--- Start of GIVEN PASSAGE ---
Originally from Minnesota, Nides has shuttled between Washington and Wall Street. He is currently the Managing Director and Vice Chairman of Morgan Stanley. Previously, he served as Deputy Secretary of State for Management and Resources under Hillary Clinton in the Obama administration. He testified before Congress at a Senate Foreign Relations Committee inquiry into the terror attack at Benghazi, Libya, noting that the department would improve spending on embassy security.
He is a fan of fellow Minnesotan Sen. Amy Klobuchar (D-MN), as his Twitter account reveals several pro-Klobuchar tweets. Nides also retweeted a column by Karen Tumulty at the Washington Post criticizing Biden for his habit of touching women.
He was also the chief of staff for U.S. Trade Representative Mickey Kantor during the negotiation of the North American Free Trade Agreement (NAFTA), now regarded as a deeply flawed agreement that cost many American manufacturing jobs. NAFTA was replaced by President Trump, who negotiated the U.S.-Mexico-Canada Agreement (USMCA). Nides was also considered as a potential candidate to be the chief of staff in a Hillary Clinton administration.
--- End of GIVEN PASSAGE ---
» **STATED PROBLEM 1**:
Reproduce the passage about Nides word for word, from "Originally from Minnesota, Nides" to "on embassy security.".
» **STATED PROBLEM 2**:
List every person the passage about Nides mentions by name, apart from Nides himself.
--- Start of PROVIDED DATA ---
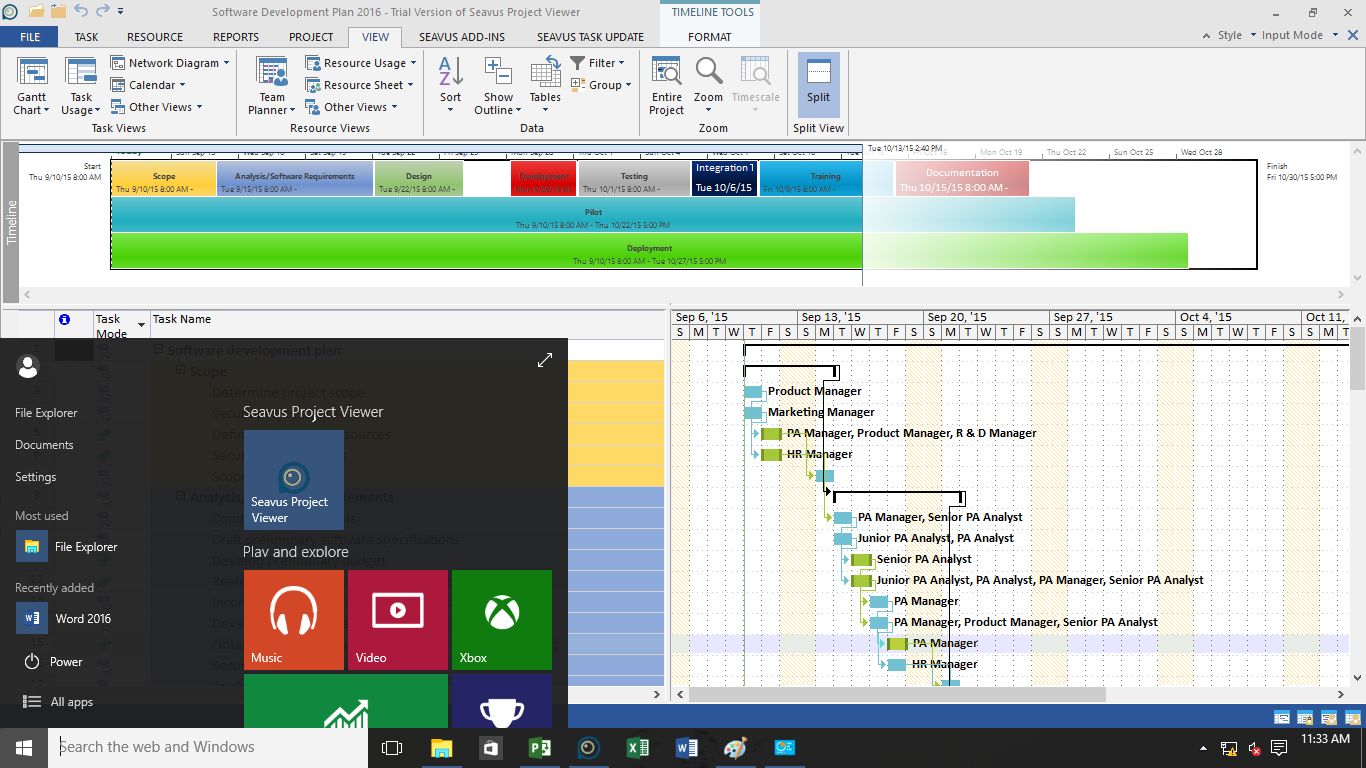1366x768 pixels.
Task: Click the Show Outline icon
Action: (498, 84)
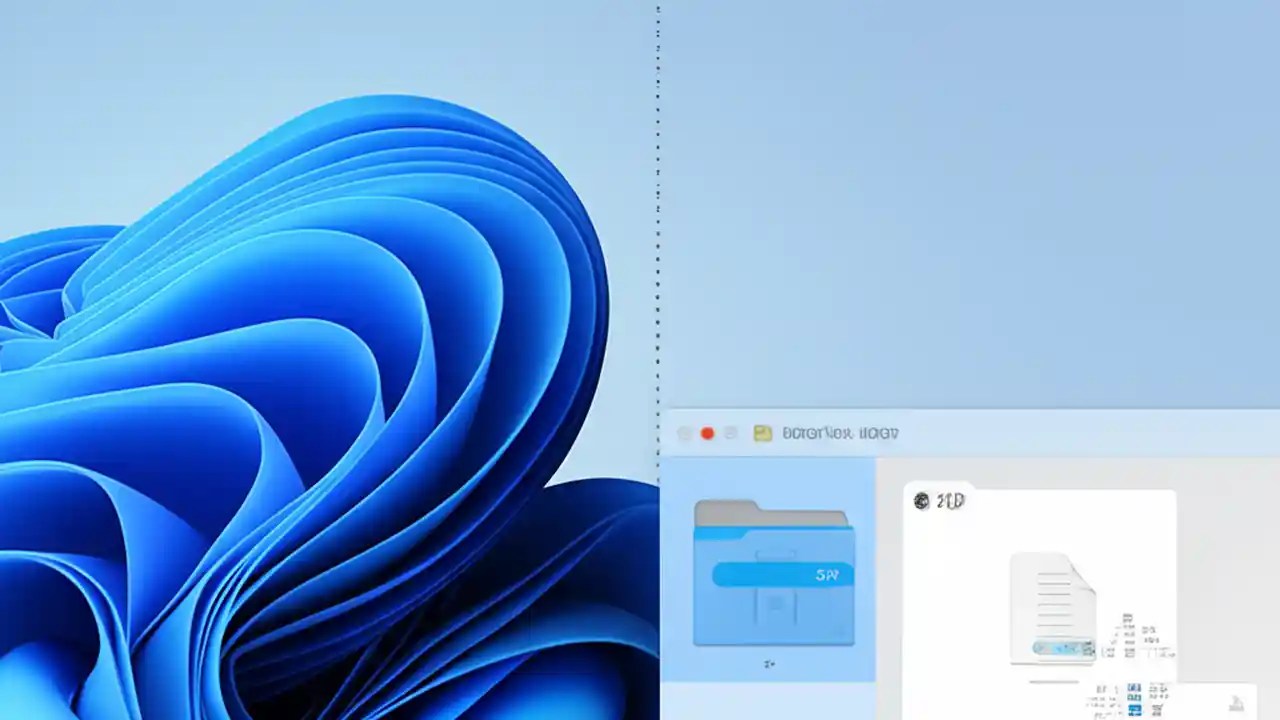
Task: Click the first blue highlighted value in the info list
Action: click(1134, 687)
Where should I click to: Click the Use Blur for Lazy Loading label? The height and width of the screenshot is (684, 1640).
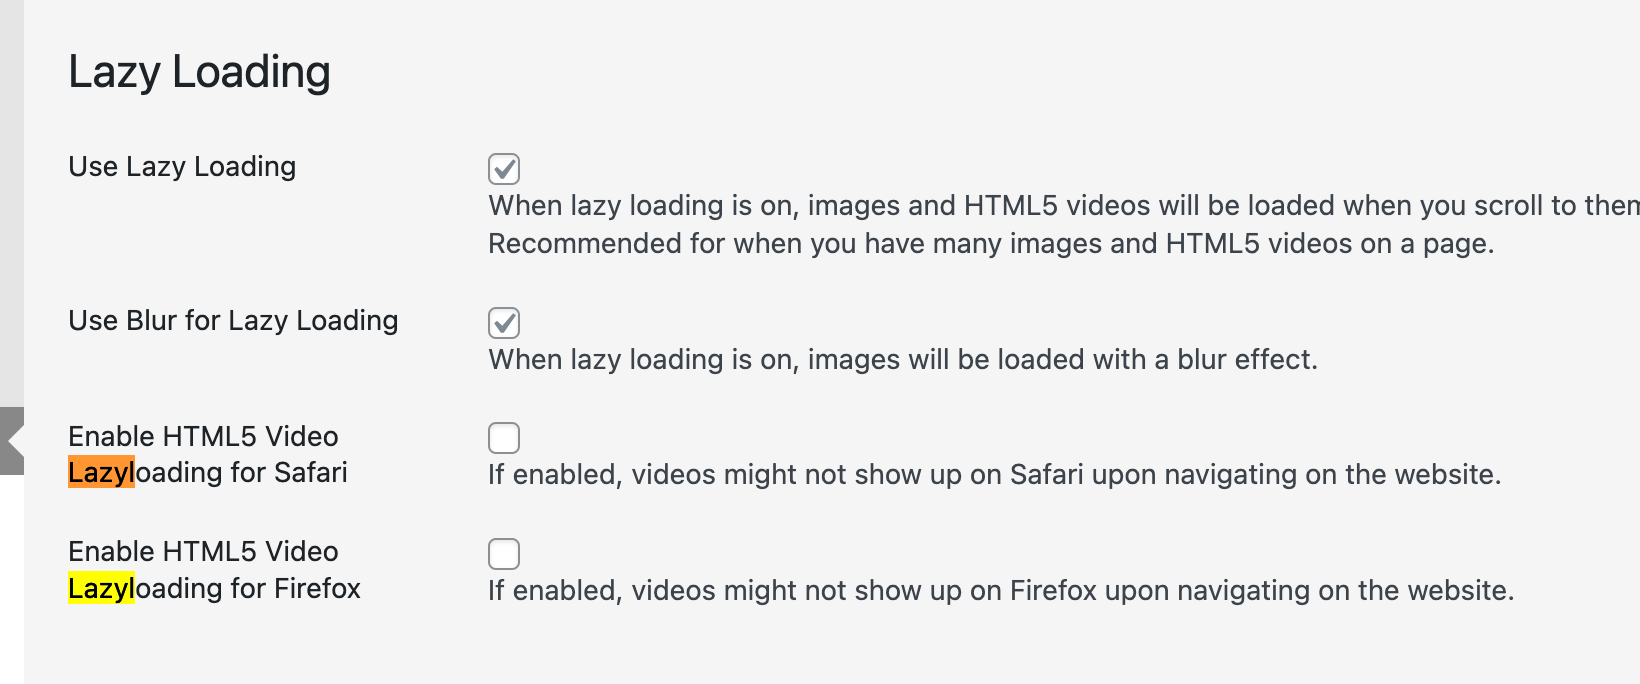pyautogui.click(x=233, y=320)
--- End of PROVIDED DATA ---
--- Start of PROVIDED DATA ---
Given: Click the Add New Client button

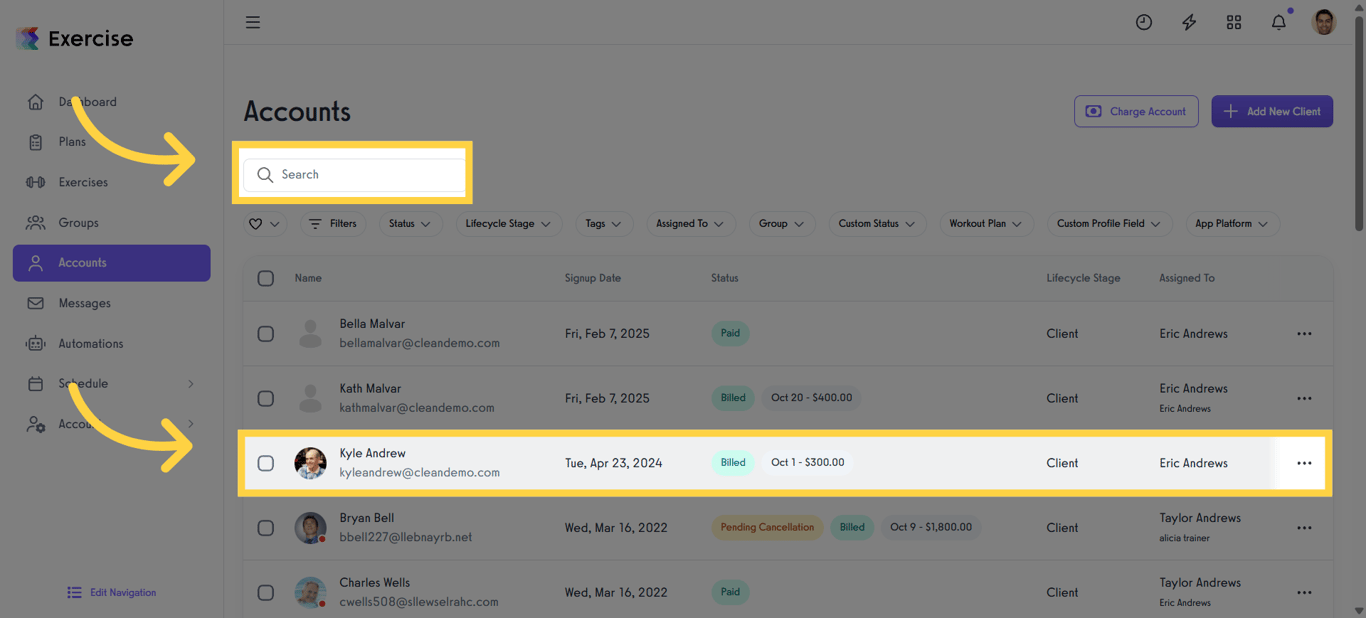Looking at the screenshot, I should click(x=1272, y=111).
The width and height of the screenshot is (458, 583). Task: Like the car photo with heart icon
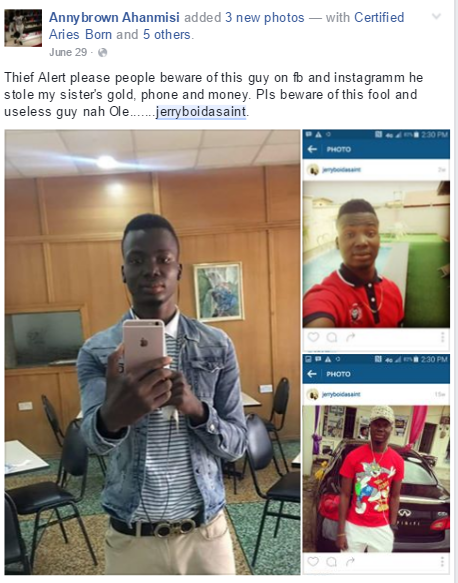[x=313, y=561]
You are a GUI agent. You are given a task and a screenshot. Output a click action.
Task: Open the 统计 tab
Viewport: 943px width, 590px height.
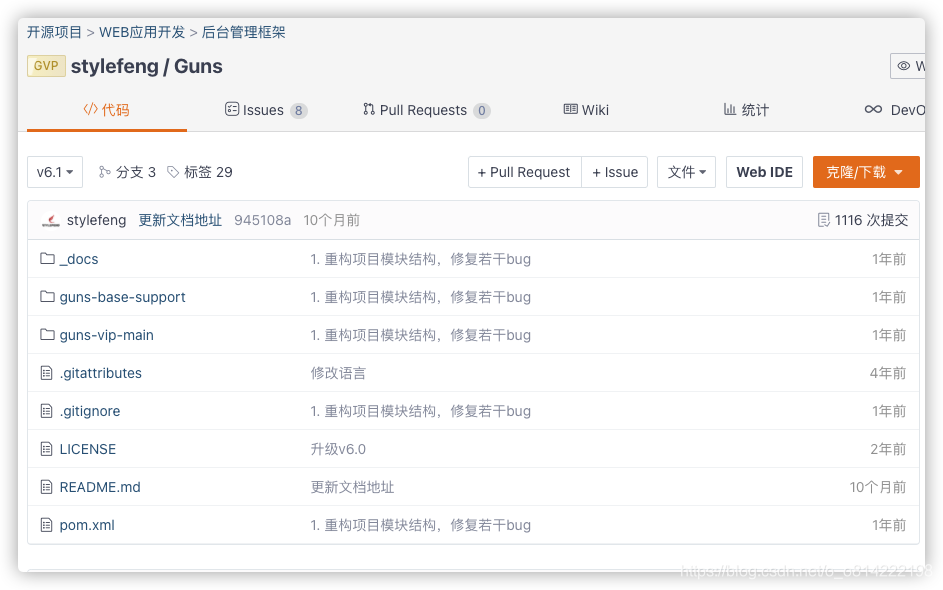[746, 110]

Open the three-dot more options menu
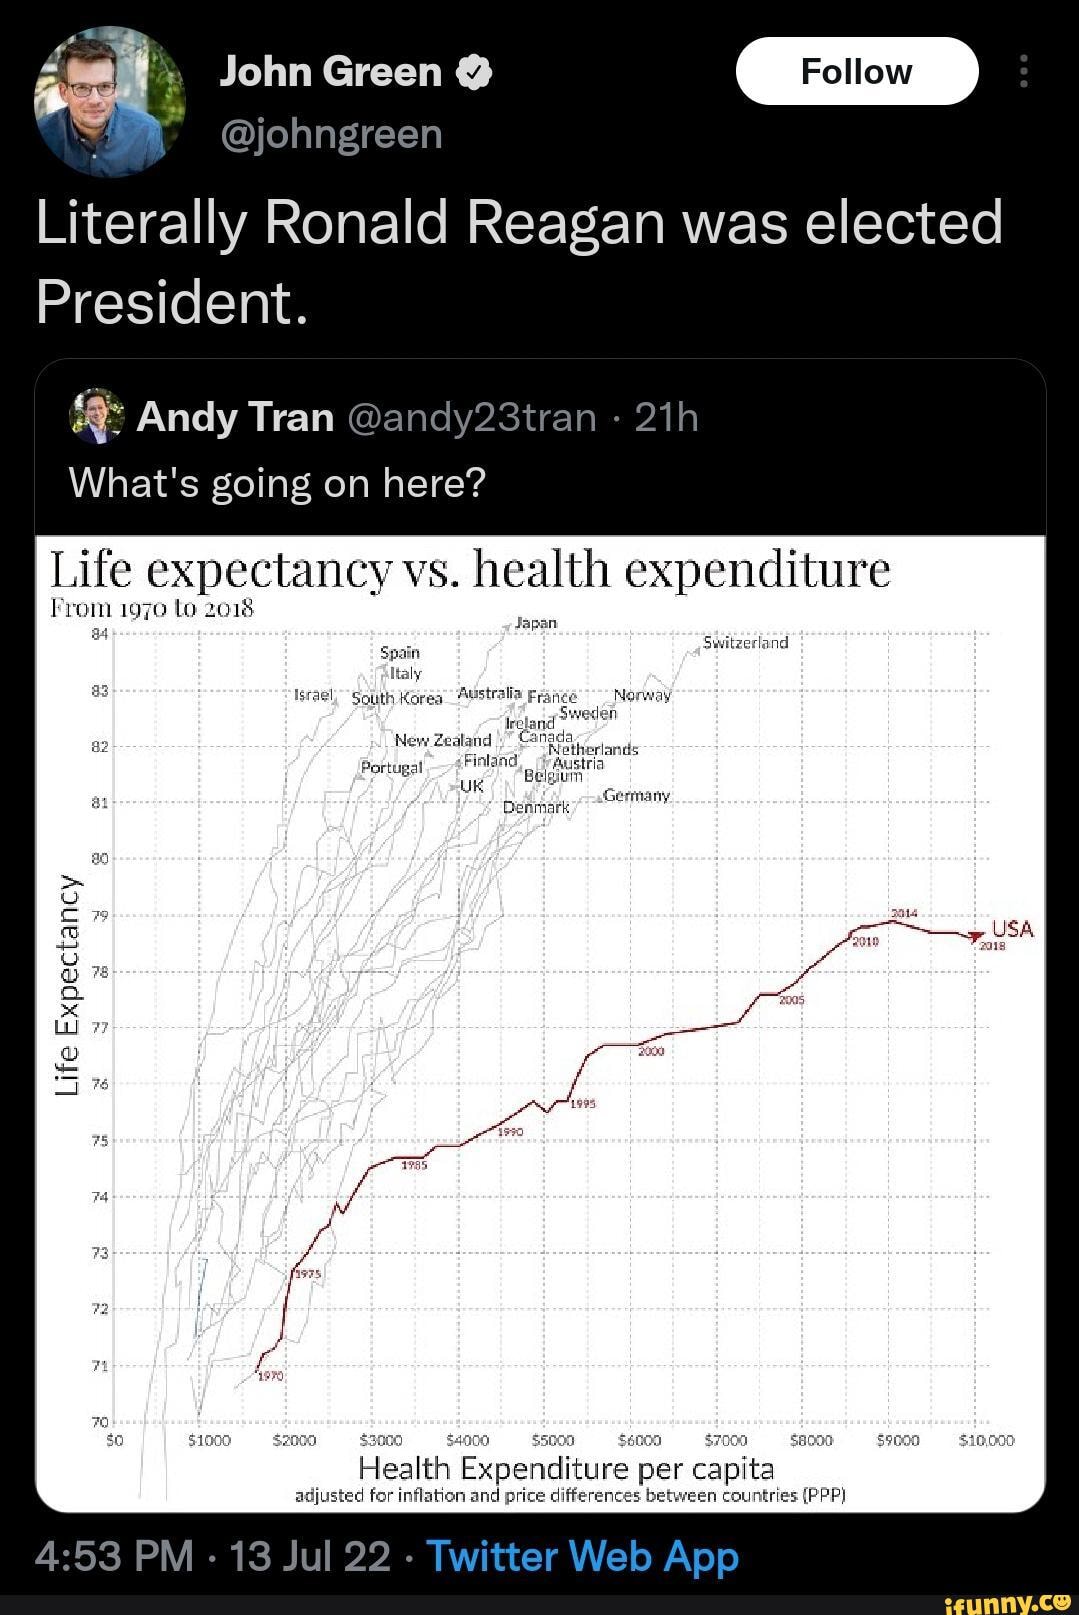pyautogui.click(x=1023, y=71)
--- End of PROVIDED DATA ---
--- Start of PROVIDED DATA ---
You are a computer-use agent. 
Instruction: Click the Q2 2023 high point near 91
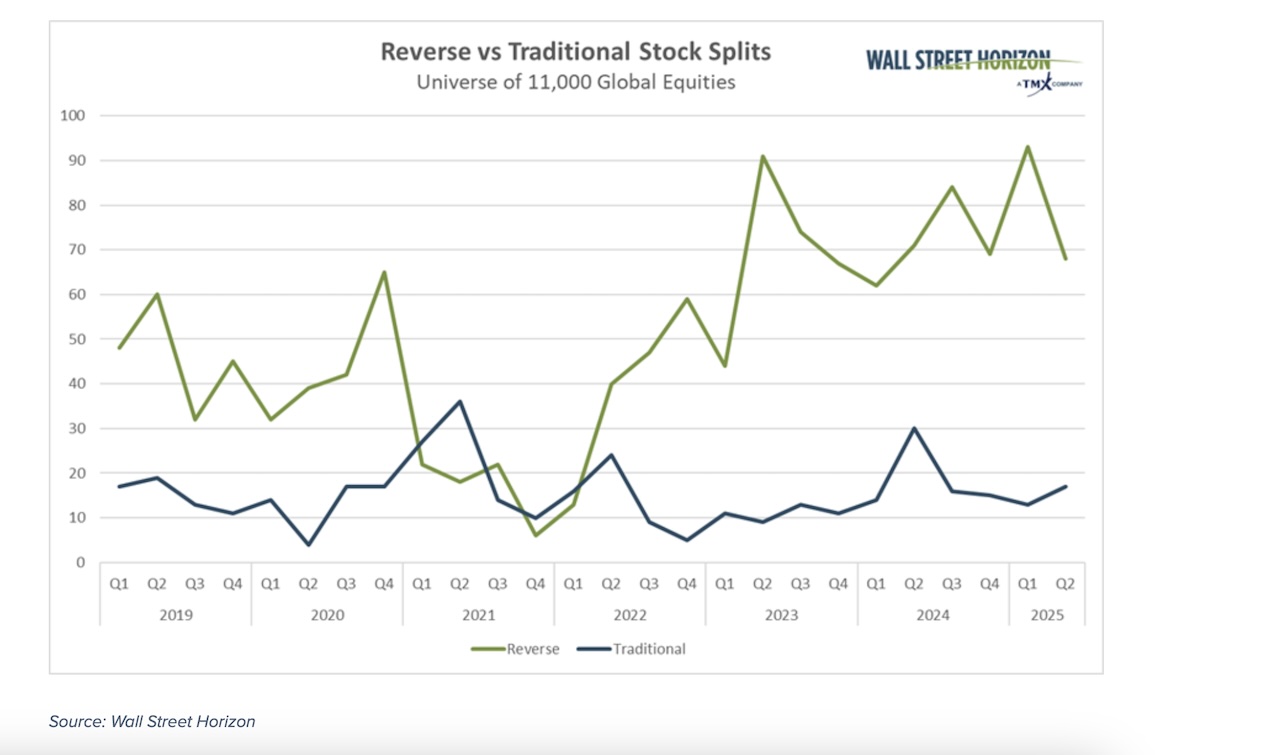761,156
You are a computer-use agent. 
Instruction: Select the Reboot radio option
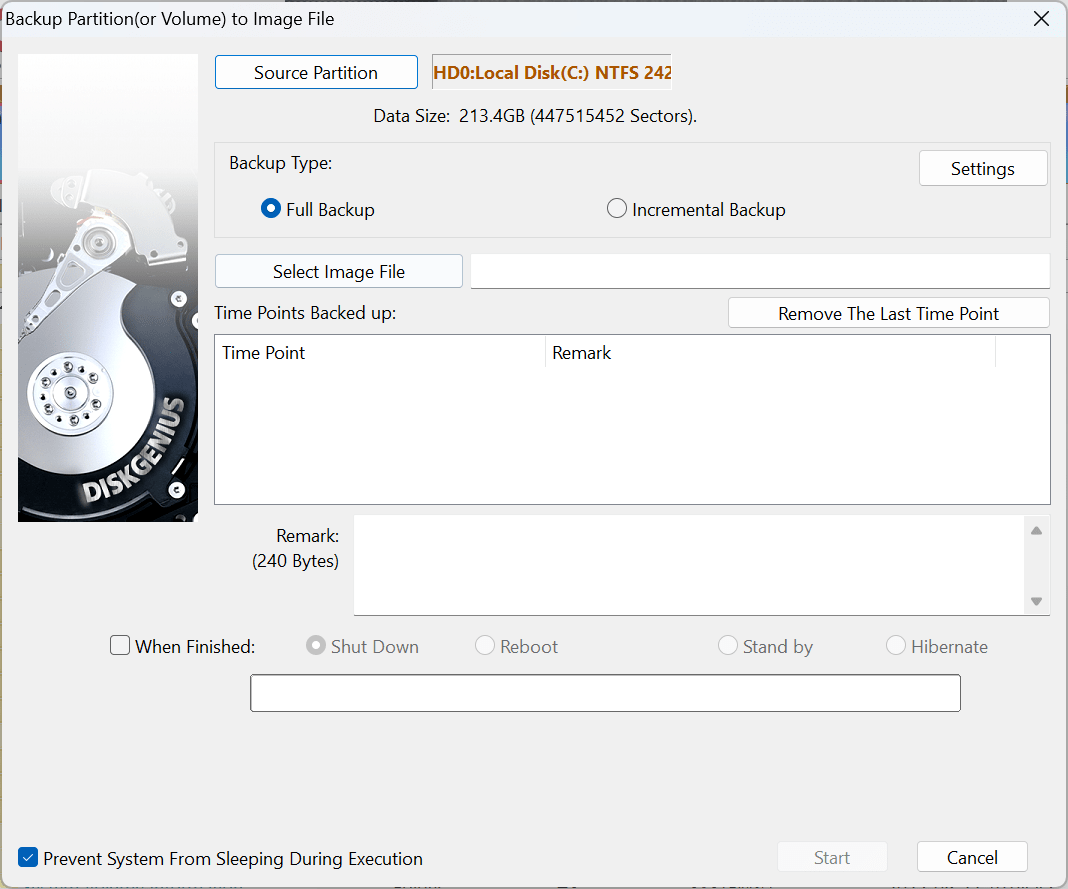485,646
--- End of PROVIDED DATA ---
» **TASK RESPONSE 1**:
Originally from Minnesota, Nides has shuttled between Washington and Wall Street. He is currently the Managing Director and Vice Chairman of Morgan Stanley. Previously, he served as Deputy Secretary of State for Management and Resources under Hillary Clinton in the Obama administration. He testified before Congress at a Senate Foreign Relations Committee inquiry into the terror attack at Benghazi, Libya, noting that the department would improve spending on embassy security.

» **TASK RESPONSE 2**:
Hillary Clinton
Obama
Amy Klobuchar
Karen Tumulty
Biden
Mickey Kantor
Trump